[TASK DETAILS] Look for the line with "Task: Click Save Options" in the data below, then reproduce word for word that line and every line after it. Leave out all pictures and add nothing.

[PROVIDED DATA]
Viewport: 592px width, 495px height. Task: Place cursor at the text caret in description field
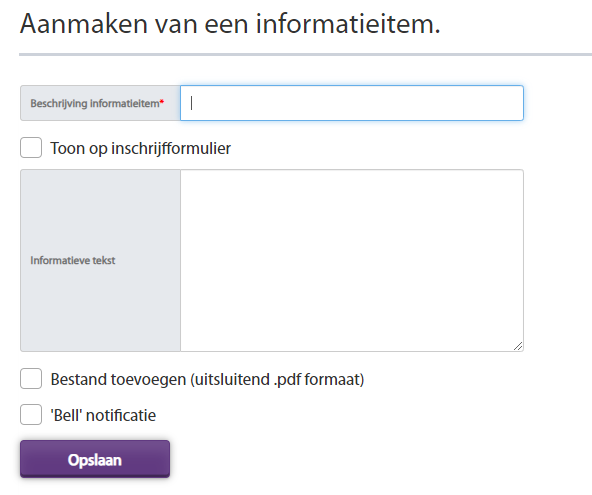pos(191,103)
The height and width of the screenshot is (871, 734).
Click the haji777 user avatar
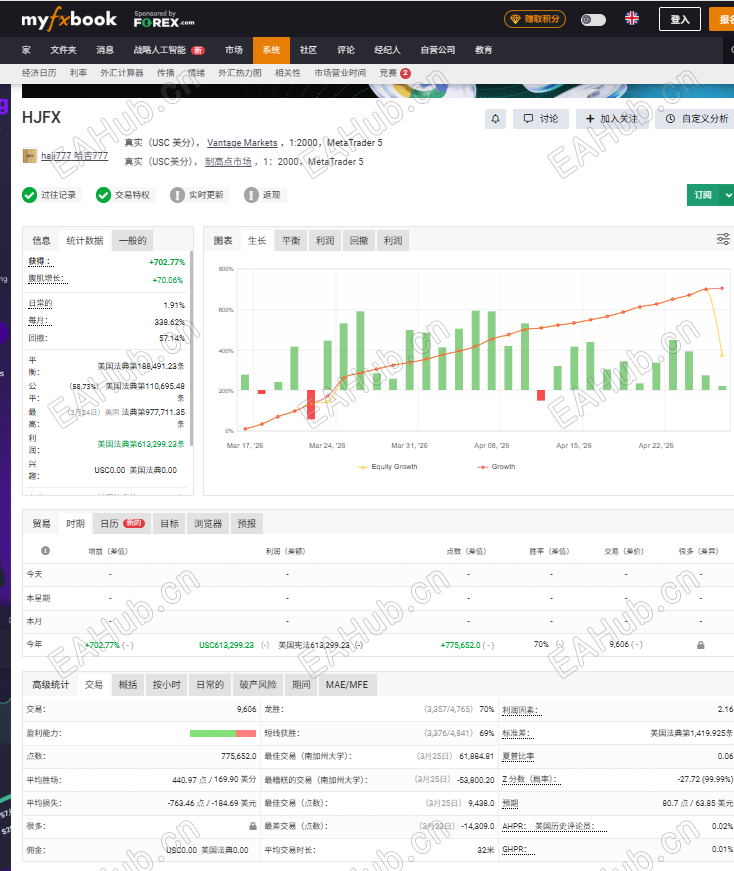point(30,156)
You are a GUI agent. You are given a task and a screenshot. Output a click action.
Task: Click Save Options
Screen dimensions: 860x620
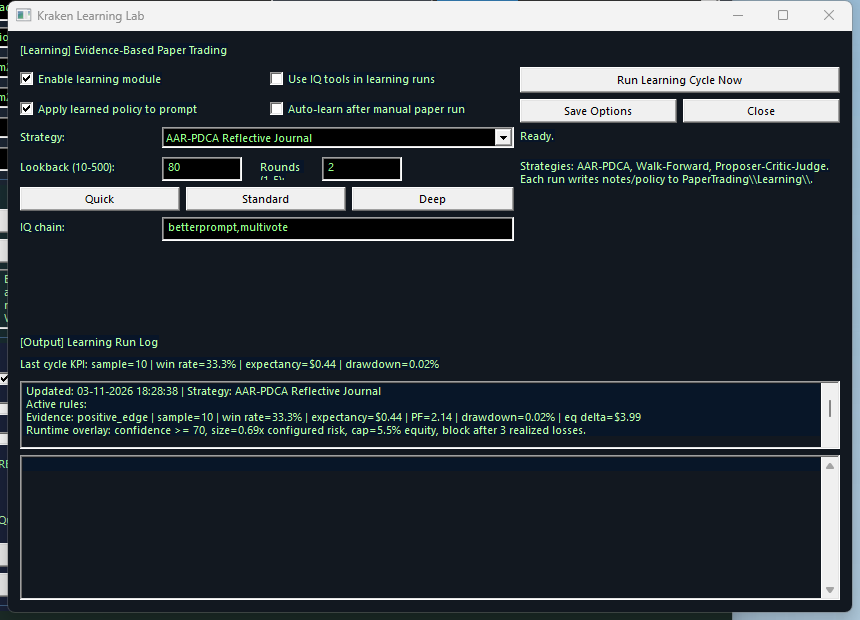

[YOUR RESPONSE]
Task: Click Save Options
Screen dimensions: 860x620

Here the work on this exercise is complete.